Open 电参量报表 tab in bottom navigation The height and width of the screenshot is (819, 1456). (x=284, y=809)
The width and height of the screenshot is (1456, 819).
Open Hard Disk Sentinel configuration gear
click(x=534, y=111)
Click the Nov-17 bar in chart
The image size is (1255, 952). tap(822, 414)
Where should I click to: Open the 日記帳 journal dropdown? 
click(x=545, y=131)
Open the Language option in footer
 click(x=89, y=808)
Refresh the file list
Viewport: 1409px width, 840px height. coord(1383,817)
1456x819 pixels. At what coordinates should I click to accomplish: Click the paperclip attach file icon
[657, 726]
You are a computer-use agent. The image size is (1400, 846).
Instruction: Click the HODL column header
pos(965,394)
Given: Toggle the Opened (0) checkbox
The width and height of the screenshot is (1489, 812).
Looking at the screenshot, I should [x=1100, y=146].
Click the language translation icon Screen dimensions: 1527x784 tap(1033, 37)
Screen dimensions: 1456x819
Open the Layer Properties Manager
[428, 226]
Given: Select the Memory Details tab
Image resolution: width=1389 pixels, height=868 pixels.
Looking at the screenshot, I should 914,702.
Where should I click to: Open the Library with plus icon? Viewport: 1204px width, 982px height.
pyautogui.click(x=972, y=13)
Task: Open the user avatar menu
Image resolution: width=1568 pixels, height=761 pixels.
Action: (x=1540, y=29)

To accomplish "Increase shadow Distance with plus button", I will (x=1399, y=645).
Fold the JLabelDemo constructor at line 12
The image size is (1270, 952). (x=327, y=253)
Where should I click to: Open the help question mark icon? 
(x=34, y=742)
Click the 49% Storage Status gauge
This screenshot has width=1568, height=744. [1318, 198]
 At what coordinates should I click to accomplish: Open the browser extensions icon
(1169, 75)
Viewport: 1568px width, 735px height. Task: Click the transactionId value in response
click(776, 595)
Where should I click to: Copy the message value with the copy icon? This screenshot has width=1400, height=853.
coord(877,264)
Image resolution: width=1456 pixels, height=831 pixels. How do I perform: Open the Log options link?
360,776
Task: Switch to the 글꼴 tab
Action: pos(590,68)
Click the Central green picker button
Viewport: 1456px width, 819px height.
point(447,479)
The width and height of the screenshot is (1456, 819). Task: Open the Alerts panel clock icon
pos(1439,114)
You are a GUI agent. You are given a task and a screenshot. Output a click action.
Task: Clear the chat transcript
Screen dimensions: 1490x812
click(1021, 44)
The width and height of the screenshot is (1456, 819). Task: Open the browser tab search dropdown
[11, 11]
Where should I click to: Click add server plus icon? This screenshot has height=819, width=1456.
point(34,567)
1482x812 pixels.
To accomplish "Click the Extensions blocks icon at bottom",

→ THE TASK
Exactly the lines from the one containing "tab search dropdown" through the end of the listing should be reproduced, both ends included and nothing more.

→ EXERCISE SOLUTION
The width and height of the screenshot is (1456, 819). Task: Open the browser tab search dropdown
[11, 11]
Where should I click to: Click add server plus icon? This screenshot has height=819, width=1456.
point(34,567)
1482x812 pixels.
To accomplish "Click the Extensions blocks icon at bottom",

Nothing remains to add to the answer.